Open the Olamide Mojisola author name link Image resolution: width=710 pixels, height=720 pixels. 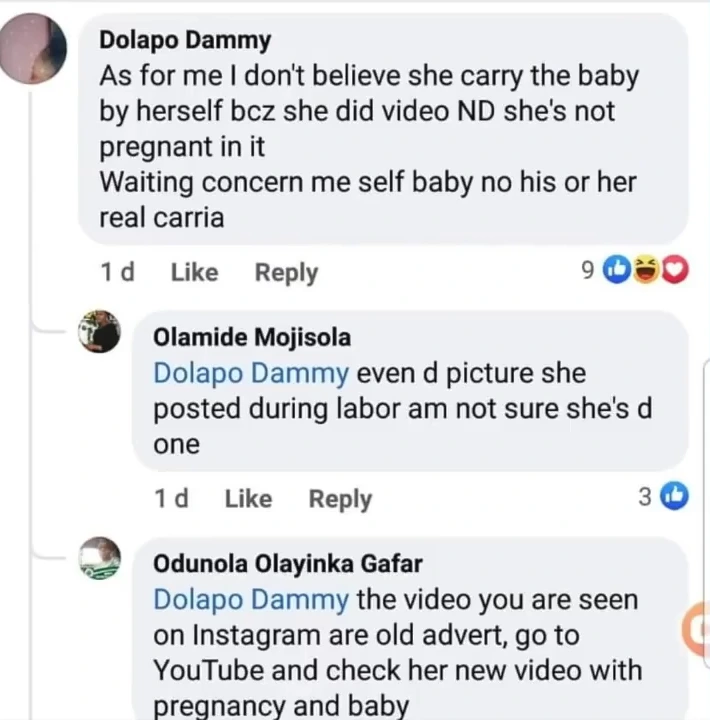tap(252, 337)
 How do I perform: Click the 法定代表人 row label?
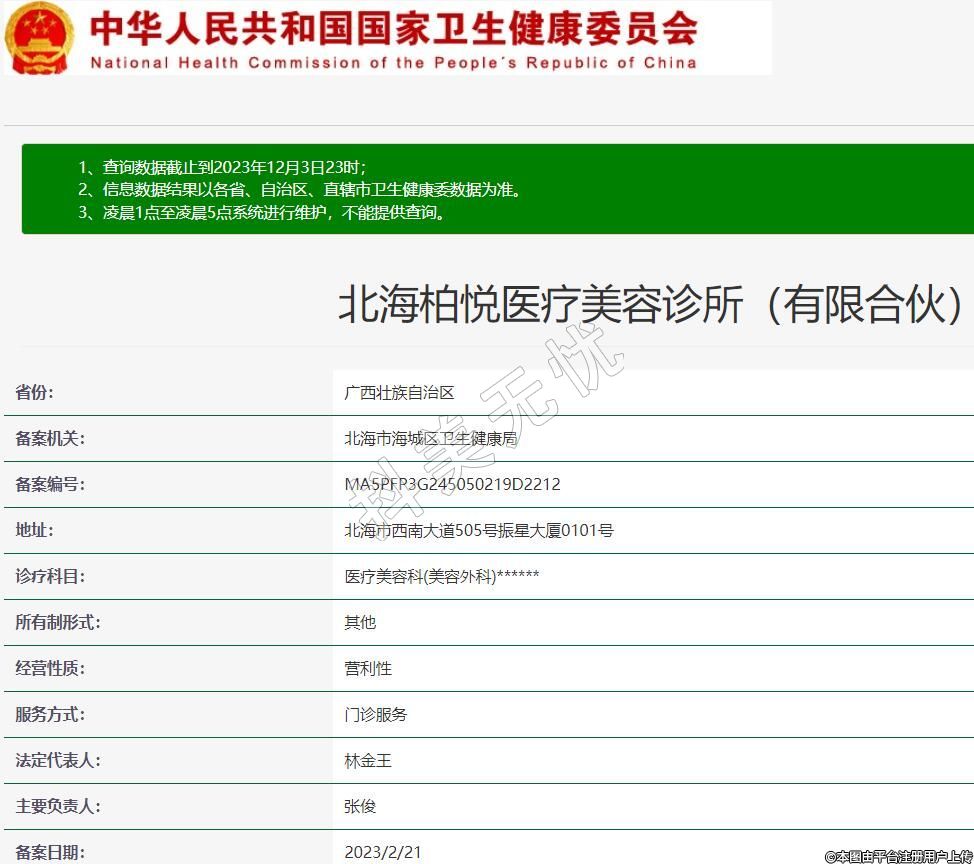58,760
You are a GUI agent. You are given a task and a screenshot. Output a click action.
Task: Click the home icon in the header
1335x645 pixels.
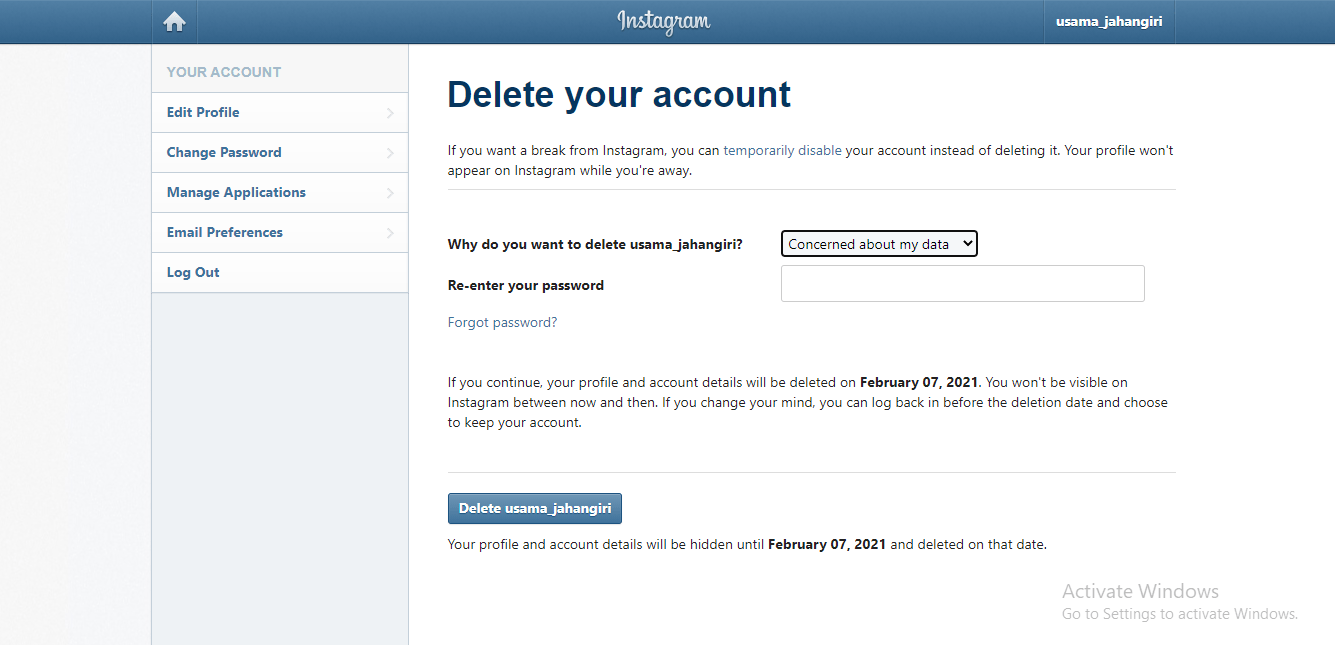(x=175, y=22)
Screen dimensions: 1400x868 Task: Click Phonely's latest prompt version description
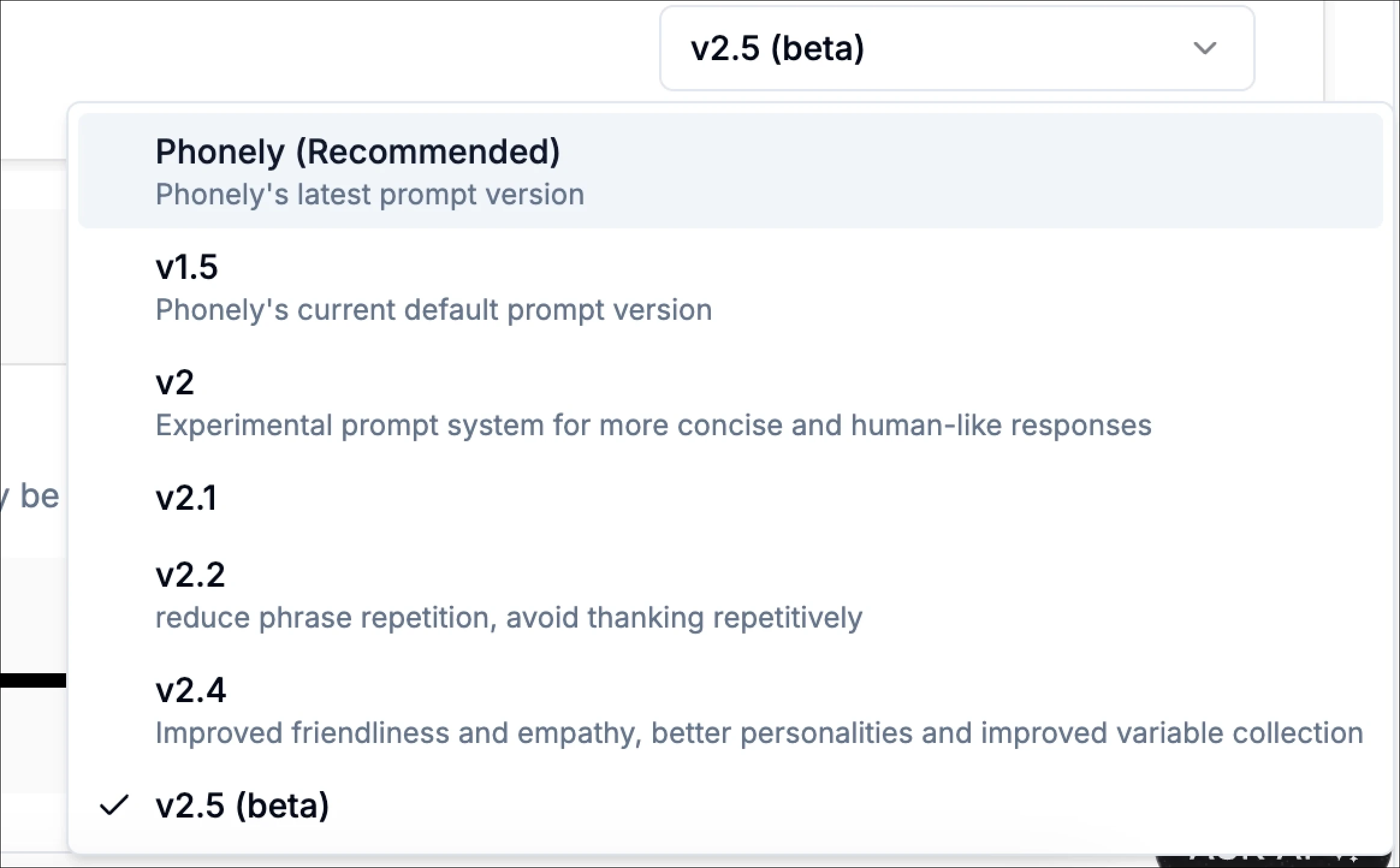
* * *
# Exercise
The copy must start at the line containing "Task: Click the home icon in the header" and end at the last line of the records, matching each line exactly and holding no pictures.

# Exercise result
Task: Click the home icon in the header
1335x645 pixels.
(x=175, y=22)
Screen dimensions: 1400x868 Task: Click Phonely's latest prompt version description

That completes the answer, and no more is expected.